Monday, April 16, 2012

Black-Asian Worship Banner

Custom worshp banner created for our 2004 "Crossings" Black-Asian worship conference at the American Baptist Seminary of the West, supported by a worship renewal grant from the Calvin Institute of Christian Worship; designed by Marie Pueblos Onwubuariri and made by Wally Bryen. The combination of Kente cloth and a Chinese brocade felt risky, both symbolically (e.g., did we really know what each pattern "meant"?) and artistically. But we decided to take the risk. It turned out magnificently.

Here's the banner in place at the front of the chapel we used. Jae Choung is performing his song, "Do you see us, O God?" (from the 2003 "Waterwind" conference). Seated behind him are James Abbington, Aeri Lee, and James Choung. Note the green African fabric covering the lectern in the foreground.

We came up with the original ideas when we put together this promotional postcard for the event:

In general, visual expressions of identity and culture seem to be an especially useful entree into cultural contextualization. They communicate a lot, quickly; they communicate throughout the worship event (unlike things that are said or sung, and thus come and go); and they are relatively easy to create and install.

Sunday, April 15, 2012

Invisible Colors

Freeway underpass in Oakland, California : Interstate 580 x Park Blvd.

One of several in the series, "Words by Roads" (1992) by Iranian-born Sayed Alavi, 
working with Oakland high school students.

This is right down the street from my (Russell Yee's) house!

It's a critique of aspirational honorary whiteness generally. Might it apply to many of our worship settings? 
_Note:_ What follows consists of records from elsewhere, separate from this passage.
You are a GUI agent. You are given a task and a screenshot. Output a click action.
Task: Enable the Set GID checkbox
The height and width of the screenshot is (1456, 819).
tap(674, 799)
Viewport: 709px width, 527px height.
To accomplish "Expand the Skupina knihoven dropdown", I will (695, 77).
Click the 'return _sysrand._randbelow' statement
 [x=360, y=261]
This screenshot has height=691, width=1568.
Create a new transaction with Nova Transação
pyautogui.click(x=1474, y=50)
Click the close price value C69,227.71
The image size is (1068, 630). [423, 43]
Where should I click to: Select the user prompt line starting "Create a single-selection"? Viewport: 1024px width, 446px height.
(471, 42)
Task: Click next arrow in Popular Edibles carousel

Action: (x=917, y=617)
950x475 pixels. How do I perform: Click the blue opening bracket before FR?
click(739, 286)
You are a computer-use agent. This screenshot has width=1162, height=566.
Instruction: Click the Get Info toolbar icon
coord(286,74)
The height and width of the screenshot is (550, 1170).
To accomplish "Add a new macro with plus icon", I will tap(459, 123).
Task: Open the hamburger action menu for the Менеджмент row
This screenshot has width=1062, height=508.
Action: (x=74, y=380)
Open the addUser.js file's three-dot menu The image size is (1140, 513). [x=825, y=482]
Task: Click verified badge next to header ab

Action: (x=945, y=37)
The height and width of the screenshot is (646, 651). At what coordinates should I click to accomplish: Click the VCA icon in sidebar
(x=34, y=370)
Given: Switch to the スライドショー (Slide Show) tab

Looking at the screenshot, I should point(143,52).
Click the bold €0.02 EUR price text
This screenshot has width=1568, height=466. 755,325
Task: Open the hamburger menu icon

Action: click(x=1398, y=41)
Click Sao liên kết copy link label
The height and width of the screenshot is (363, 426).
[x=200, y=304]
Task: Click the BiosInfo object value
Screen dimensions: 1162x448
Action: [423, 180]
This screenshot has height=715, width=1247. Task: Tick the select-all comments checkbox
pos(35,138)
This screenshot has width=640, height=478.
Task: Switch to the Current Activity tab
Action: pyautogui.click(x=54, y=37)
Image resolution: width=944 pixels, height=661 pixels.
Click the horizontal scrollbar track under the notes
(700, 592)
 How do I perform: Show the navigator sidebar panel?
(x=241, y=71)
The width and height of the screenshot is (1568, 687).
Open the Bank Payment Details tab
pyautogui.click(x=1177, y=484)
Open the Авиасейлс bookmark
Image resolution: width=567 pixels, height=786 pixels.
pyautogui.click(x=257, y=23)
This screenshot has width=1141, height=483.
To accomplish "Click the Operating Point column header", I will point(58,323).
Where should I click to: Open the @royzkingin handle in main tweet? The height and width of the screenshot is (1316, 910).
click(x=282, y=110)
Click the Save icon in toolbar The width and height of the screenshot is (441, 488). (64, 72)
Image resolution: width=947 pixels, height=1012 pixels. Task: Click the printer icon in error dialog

Majority-culture worship belongs to minority-culture worshipers as much as to anyone. But if we mostly aspire to just majority-culture worship, then our worship is left with invisible colors.

Thursday, April 12, 2012

The Lord's Table at the 2010 Southeast Asian Leadership Summit III, San Jose, California
Russell Yee and Linda Hawes partaking
Note especially the cross, "Jesus, the rice of life."

Wednesday, April 11, 2012

Do You See Us, O God?

Do You See Us, O God?
Jae Chung at Waterwind 2003
Written and performed by Jae Chung

(c) 2002 Jae Chung
Permission granted for non-commercial use only.
Please do not republish in any form.

From the opening of the
Waterwind Asian American Worship Conference 
(Frederic I. Drexler Lectureship)
American Baptist Seminary of the West, Berkeley, California 
March 22, 2003

Do you see us, O God
Am /G F
Do you hear when we softly sigh
Do you know, we often cry
Come now and touch, O God
Am /G F
Creating in us a brand new song
Helping us to get along

We know that there's no easy answer sometimes
F G C C7
The pain is so much greater than what we can bear alone
F G Am
O Christ our Savior, came to suffer, loving to the cross
Gave us the hope to carry on

(c) 2002 Jae Chung
Permission granted for non-commercial use only.
Please do not republish in any form.

Wednesday, April 4, 2012

James Choung's "Ethnicity Matters"

Here it is: instead of reading Worship on the Way you can just watch this video! (In chapter 6, "Explorations,"  I talk about some of the ideas James shared at the 2004 "Crossings" Black-Asian worship conference in Berkeley.) James is the big cheese with Asian American things at InterVarsity Christian Fellowship. Check out his site at

Ethnicity Matters from InterVarsity twentyonehundred on Vimeo.

Monday, April 2, 2012

Grapeiness Strikes Again

Sri Lanka, 2008: Fanta Portello

This is what we used for a Communion service at a Christian retreat site outside of Colombo. Scripture certainly gives us the freedom to serve artificially flavored western grape soda at the Lord's Table, but should it be the beverage of choice in a place like Sri Lanka? In parts of the world where there is no history or practice of grape cultivation, should Christian worship depend on access to imported or foreign-licensed foodstuffs? Given the multitude of wholesome staple beverages around the world (Sri Lanka has been renowned for centuries for its teas) why do we get so stuck on grapiness?